SEOUL, South Korea >> Diplomacy accelerated Tuesday ahead of a potential summit between President Donald Trump and North Korean leader Kim Jong Un as a team of American diplomats involved in preparatory discussions left a Seoul hotel, possibly to continue talks with their North Korean counterparts.

Meanwhile, in Beijing, South Korea’s Yonhap news agency reported that senior North Korean official Kim Yong Chol planned to head to the United States, potentially for more talks to set up the summit. He would be the most senior North Korean official to visit the United States in 18 years.

Yonhap said Kim Yong Chol’s name was on the passenger list for a flight Wednesday from Beijing to New York. It earlier reported that he was heading straight to Washington, but later said he changed his flight to New York. South Korean officials couldn’t immediately confirm the report. Kim was seen in the Beijing airport Tuesday by The Associated Press.

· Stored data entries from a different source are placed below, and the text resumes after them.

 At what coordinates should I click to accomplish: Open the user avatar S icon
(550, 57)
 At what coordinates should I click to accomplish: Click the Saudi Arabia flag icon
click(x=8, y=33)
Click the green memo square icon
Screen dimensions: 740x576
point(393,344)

Kim is a former military intelligence chief and now a vice chairman of the North Korean ruling party’s central committee tasked with inter-Korean relations. A visit to the United States would mark the highest-level North Korean official visit since 2000, when late National Defense Commission First Vice Chairman Jo Myong Rok visited Washington, South Korea’s Unification Ministry said.

In South Korea, it wasn’t immediately clear whether the American officials, including Sung Kim, the U.S. ambassador to Manila, were heading to the Korean village of Panmunjom, which straddles the border inside the Demilitarized Zone, where they met with North Korean officials on Sunday. Sung Kim is a former U.S. ambassador to South Korea and was a top negotiator with North Korea in past nuclear talks.

Trump withdrew from a planned June 12 summit with Kim Jong Un last Thursday, citing hostile North Korean comments, but has since said the meeting in Singapore could still happen. South Korean President Moon Jae-in, who has lobbied hard for nuclear negotiations between Trump and Kim, met with the North Korean leader in a surprise meeting on Saturday in an effort to keep the summit alive.

In their second meeting in a month, Moon said Kim expressed willingness to cooperate to end confrontation and work toward peace for the sake of a successful summit with Trump. But Kim also said he was unsure whether he could trust the United States over its promise to end hostile policies against North Korea and provide security assurances if the country does abandon its nuclear weapons, according to Moon.

Despite Kim’s apparent eagerness for a summit with Trump, there are lingering doubts about whether he will fully relinquish his nuclear weapons, which he may see as his only guarantee of survival. Moon has insisted Kim can be persuaded to abandon his nuclear facilities, materials and bombs in a verifiable and irreversible way in exchange for credible security and economic guarantees.

U.S. and South Korean officials haven’t confirmed the details of the pre-summit negotiations between Washington and Pyongyang at the border.

The officials may discuss bridging the gap between Washington and Pyongyang on what a deal on the North’s nuclear weapons would look like. There’s also speculation that American officials are trying to persuade the North Koreans to export a certain number of its nuclear warheads overseas at an early stage as proof of its commitment to denuclearize.

U.S. officials have talked about a comprehensive one-shot deal in which North Korea eliminates its nukes first and receives rewards later. But Kim, through two summits with Chinese President Xi Jinping in March and May, has called for a phased and synchronized process in which every action he takes is met with a reciprocal reward from the United States.

Seoul has been advocating an alternative approach in which the North’s comprehensive commitment and credible actions toward denuclearization are followed by a phased but compressed process of inspection and verifiable dismantling. Before he canceled the summit, Trump did not rule out an incremental approach that would provide incentives along the way to the North.